* RECORDS
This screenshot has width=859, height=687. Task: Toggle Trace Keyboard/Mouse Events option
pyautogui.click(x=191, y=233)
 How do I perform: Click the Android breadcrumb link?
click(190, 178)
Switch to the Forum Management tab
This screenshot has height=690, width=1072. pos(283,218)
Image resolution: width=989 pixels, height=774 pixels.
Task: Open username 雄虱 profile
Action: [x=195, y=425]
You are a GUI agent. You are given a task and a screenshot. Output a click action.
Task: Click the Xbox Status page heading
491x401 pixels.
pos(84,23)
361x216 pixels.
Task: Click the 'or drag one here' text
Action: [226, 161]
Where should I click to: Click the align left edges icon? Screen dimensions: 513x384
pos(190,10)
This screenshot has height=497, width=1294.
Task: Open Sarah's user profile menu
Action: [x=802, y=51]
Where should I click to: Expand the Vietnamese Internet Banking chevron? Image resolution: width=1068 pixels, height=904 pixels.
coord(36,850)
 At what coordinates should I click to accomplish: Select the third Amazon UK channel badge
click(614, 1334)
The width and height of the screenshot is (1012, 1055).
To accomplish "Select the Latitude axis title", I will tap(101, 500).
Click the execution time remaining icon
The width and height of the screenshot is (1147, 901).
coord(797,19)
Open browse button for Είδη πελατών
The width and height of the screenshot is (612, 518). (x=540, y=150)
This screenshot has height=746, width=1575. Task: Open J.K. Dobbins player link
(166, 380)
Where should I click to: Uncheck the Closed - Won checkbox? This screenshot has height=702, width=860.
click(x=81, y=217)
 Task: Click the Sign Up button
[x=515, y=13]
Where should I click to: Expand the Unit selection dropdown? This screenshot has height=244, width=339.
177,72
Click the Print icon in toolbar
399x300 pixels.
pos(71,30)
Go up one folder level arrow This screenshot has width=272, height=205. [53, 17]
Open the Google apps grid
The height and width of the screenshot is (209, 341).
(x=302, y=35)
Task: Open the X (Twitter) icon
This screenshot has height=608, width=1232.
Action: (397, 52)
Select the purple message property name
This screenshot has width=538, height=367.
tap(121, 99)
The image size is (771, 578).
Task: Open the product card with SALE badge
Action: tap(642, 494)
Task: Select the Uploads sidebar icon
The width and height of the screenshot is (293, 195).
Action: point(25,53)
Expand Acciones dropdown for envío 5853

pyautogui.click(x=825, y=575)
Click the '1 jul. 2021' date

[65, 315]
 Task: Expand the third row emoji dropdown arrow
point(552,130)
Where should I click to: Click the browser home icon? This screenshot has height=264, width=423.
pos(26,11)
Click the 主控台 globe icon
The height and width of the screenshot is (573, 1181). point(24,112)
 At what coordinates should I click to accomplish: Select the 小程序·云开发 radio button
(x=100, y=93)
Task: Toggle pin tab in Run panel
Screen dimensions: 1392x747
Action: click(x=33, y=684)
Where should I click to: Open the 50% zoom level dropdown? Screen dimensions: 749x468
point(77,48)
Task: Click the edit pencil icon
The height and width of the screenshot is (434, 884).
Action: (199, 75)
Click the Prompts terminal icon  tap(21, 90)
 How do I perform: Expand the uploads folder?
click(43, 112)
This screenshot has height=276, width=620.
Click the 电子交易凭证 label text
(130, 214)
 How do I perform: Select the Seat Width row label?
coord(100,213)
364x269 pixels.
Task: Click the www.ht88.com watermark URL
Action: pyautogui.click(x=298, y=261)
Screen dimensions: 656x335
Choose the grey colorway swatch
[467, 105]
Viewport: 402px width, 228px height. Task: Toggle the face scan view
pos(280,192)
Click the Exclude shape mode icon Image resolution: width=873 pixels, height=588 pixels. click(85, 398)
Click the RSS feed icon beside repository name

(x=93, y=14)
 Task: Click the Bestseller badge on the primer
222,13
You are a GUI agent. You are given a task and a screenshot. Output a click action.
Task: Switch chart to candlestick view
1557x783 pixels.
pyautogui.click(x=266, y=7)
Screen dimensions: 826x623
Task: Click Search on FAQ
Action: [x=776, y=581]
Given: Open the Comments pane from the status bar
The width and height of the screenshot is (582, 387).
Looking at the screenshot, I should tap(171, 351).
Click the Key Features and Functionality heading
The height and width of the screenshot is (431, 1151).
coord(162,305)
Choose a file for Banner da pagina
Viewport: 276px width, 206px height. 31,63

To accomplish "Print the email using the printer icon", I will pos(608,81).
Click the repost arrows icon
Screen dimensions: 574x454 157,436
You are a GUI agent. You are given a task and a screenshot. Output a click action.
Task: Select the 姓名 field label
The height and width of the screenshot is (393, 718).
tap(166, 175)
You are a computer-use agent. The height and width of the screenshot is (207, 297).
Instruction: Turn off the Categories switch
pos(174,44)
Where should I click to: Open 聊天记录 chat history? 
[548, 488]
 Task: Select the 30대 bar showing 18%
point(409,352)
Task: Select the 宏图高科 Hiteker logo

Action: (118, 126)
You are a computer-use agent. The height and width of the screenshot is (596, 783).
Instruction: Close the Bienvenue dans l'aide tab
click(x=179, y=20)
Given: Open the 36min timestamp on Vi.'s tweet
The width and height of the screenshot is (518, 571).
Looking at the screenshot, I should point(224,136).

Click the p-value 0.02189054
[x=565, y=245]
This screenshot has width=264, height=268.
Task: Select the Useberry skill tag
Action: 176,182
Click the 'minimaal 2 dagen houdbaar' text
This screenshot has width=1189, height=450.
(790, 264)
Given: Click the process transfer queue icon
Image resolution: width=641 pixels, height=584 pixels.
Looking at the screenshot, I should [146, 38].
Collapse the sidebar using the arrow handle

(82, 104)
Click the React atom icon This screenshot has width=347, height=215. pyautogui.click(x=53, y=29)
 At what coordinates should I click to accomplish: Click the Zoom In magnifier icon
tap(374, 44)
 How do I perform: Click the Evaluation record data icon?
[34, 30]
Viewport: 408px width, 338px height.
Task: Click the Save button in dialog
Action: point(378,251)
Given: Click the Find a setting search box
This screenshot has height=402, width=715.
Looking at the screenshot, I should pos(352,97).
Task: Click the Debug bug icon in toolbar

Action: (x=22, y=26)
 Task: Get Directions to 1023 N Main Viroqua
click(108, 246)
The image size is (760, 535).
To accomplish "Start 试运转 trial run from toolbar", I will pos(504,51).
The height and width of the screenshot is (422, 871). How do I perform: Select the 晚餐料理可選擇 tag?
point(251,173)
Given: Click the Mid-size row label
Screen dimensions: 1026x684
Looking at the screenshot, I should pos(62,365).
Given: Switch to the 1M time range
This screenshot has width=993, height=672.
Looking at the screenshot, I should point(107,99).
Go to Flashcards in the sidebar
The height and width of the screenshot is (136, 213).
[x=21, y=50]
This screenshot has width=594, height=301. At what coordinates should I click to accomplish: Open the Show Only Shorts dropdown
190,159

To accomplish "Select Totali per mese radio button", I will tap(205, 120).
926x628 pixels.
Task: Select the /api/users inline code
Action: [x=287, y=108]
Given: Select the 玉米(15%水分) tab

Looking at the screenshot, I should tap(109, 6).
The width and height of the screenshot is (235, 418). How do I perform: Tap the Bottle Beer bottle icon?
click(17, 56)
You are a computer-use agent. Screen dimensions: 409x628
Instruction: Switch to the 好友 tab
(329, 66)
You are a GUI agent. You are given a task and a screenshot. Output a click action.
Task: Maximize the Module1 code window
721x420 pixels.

* ABOUT THIS EXERCISE
Each entry must be printed again exactly as given.

* RESPONSE
This screenshot has width=859, height=687. Task: Toggle Trace Keyboard/Mouse Events option
pyautogui.click(x=191, y=233)
 How do I perform: Click the Android breadcrumb link?
click(190, 178)
Switch to the Forum Management tab
This screenshot has height=690, width=1072. pos(283,218)
Image resolution: width=989 pixels, height=774 pixels.
Task: Open username 雄虱 profile
Action: [x=195, y=425]
You are a GUI agent. You are given a task and a screenshot. Output a click action.
Task: Click the Xbox Status page heading
491x401 pixels.
pos(84,23)
361x216 pixels.
Task: Click the 'or drag one here' text
Action: [226, 161]
Where should I click to: Click the align left edges icon? Screen dimensions: 513x384
pos(190,10)
This screenshot has height=497, width=1294.
Task: Open Sarah's user profile menu
Action: [x=802, y=51]
Where should I click to: Expand the Vietnamese Internet Banking chevron? Image resolution: width=1068 pixels, height=904 pixels.
coord(36,850)
 At what coordinates should I click to accomplish: Select the third Amazon UK channel badge
click(614, 1334)
The width and height of the screenshot is (1012, 1055).
To accomplish "Select the Latitude axis title", I will tap(101, 500).
Click the execution time remaining icon
The width and height of the screenshot is (1147, 901).
coord(797,19)
Open browse button for Είδη πελατών
The width and height of the screenshot is (612, 518). (x=540, y=150)
This screenshot has height=746, width=1575. Task: Open J.K. Dobbins player link
(166, 380)
Where should I click to: Uncheck the Closed - Won checkbox? This screenshot has height=702, width=860.
click(x=81, y=217)
 Task: Click the Sign Up button
[x=515, y=13]
Where should I click to: Expand the Unit selection dropdown? This screenshot has height=244, width=339.
177,72
Click the Print icon in toolbar
399x300 pixels.
pos(71,30)
Go up one folder level arrow This screenshot has width=272, height=205. [53, 17]
Open the Google apps grid
The height and width of the screenshot is (209, 341).
(x=302, y=35)
Task: Open the X (Twitter) icon
This screenshot has height=608, width=1232.
Action: (397, 52)
Select the purple message property name
This screenshot has width=538, height=367.
tap(121, 99)
The image size is (771, 578).
Task: Open the product card with SALE badge
Action: tap(642, 494)
Task: Select the Uploads sidebar icon
The width and height of the screenshot is (293, 195).
Action: point(25,53)
Expand Acciones dropdown for envío 5853

pyautogui.click(x=825, y=575)
Click the '1 jul. 2021' date

[65, 315]
 Task: Expand the third row emoji dropdown arrow
point(552,130)
Where should I click to: Click the browser home icon? This screenshot has height=264, width=423.
pos(26,11)
Click the 主控台 globe icon
The height and width of the screenshot is (573, 1181). point(24,112)
 At what coordinates should I click to accomplish: Select the 小程序·云开发 radio button
(x=100, y=93)
Task: Toggle pin tab in Run panel
Screen dimensions: 1392x747
Action: click(x=33, y=684)
Where should I click to: Open the 50% zoom level dropdown? Screen dimensions: 749x468
point(77,48)
Task: Click the edit pencil icon
The height and width of the screenshot is (434, 884).
Action: (199, 75)
Click the Prompts terminal icon  tap(21, 90)
 How do I perform: Expand the uploads folder?
click(43, 112)
This screenshot has height=276, width=620.
Click the 电子交易凭证 label text
(130, 214)
 How do I perform: Select the Seat Width row label?
coord(100,213)
364x269 pixels.
Task: Click the www.ht88.com watermark URL
Action: pyautogui.click(x=298, y=261)
Screen dimensions: 656x335
Choose the grey colorway swatch
[467, 105]
Viewport: 402px width, 228px height. Task: Toggle the face scan view
pos(280,192)
Click the Exclude shape mode icon Image resolution: width=873 pixels, height=588 pixels. click(85, 398)
Click the RSS feed icon beside repository name

(x=93, y=14)
 Task: Click the Bestseller badge on the primer
222,13
You are a GUI agent. You are given a task and a screenshot. Output a click action.
Task: Switch chart to candlestick view
1557x783 pixels.
pyautogui.click(x=266, y=7)
Screen dimensions: 826x623
Task: Click Search on FAQ
Action: [x=776, y=581]
Given: Open the Comments pane from the status bar
The width and height of the screenshot is (582, 387).
Looking at the screenshot, I should tap(171, 351).
Click the Key Features and Functionality heading
The height and width of the screenshot is (431, 1151).
coord(162,305)
Choose a file for Banner da pagina
Viewport: 276px width, 206px height. 31,63

To accomplish "Print the email using the printer icon", I will pos(608,81).
Click the repost arrows icon
Screen dimensions: 574x454 157,436
You are a GUI agent. You are given a task and a screenshot. Output a click action.
Task: Select the 姓名 field label
The height and width of the screenshot is (393, 718).
tap(166, 175)
You are a computer-use agent. The height and width of the screenshot is (207, 297).
Instruction: Turn off the Categories switch
pos(174,44)
Where should I click to: Open 聊天记录 chat history? 
[548, 488]
 Task: Select the 30대 bar showing 18%
point(409,352)
Task: Select the 宏图高科 Hiteker logo

Action: (118, 126)
You are a computer-use agent. The height and width of the screenshot is (596, 783).
Instruction: Close the Bienvenue dans l'aide tab
click(x=179, y=20)
Given: Open the 36min timestamp on Vi.'s tweet
The width and height of the screenshot is (518, 571).
Looking at the screenshot, I should point(224,136).

Click the p-value 0.02189054
[x=565, y=245]
This screenshot has width=264, height=268.
Task: Select the Useberry skill tag
Action: 176,182
Click the 'minimaal 2 dagen houdbaar' text
This screenshot has width=1189, height=450.
(790, 264)
Given: Click the process transfer queue icon
Image resolution: width=641 pixels, height=584 pixels.
Looking at the screenshot, I should [146, 38].
Collapse the sidebar using the arrow handle

(82, 104)
Click the React atom icon This screenshot has width=347, height=215. pyautogui.click(x=53, y=29)
 At what coordinates should I click to accomplish: Click the Zoom In magnifier icon
tap(374, 44)
 How do I perform: Click the Evaluation record data icon?
[34, 30]
Viewport: 408px width, 338px height.
Task: Click the Save button in dialog
Action: point(378,251)
Given: Click the Find a setting search box
This screenshot has height=402, width=715.
Looking at the screenshot, I should pos(352,97).
Task: Click the Debug bug icon in toolbar

Action: (x=22, y=26)
 Task: Get Directions to 1023 N Main Viroqua
click(108, 246)
The image size is (760, 535).
To accomplish "Start 试运转 trial run from toolbar", I will pos(504,51).
The height and width of the screenshot is (422, 871). How do I perform: Select the 晚餐料理可選擇 tag?
point(251,173)
Given: Click the Mid-size row label
Screen dimensions: 1026x684
Looking at the screenshot, I should pos(62,365).
Given: Switch to the 1M time range
This screenshot has width=993, height=672.
Looking at the screenshot, I should point(107,99).
Go to Flashcards in the sidebar
The height and width of the screenshot is (136, 213).
[x=21, y=50]
This screenshot has width=594, height=301. At what coordinates should I click to accomplish: Open the Show Only Shorts dropdown
190,159

To accomplish "Select Totali per mese radio button", I will tap(205, 120).
926x628 pixels.
Task: Select the /api/users inline code
Action: [x=287, y=108]
Given: Select the 玉米(15%水分) tab

Looking at the screenshot, I should tap(109, 6).
The width and height of the screenshot is (235, 418). How do I perform: Tap the Bottle Beer bottle icon?
click(17, 56)
You are a computer-use agent. Screen dimensions: 409x628
Instruction: Switch to the 好友 tab
(329, 66)
You are a GUI agent. You are given a task and a screenshot. Output a click action.
Task: Maximize the Module1 code window
721x420 pixels.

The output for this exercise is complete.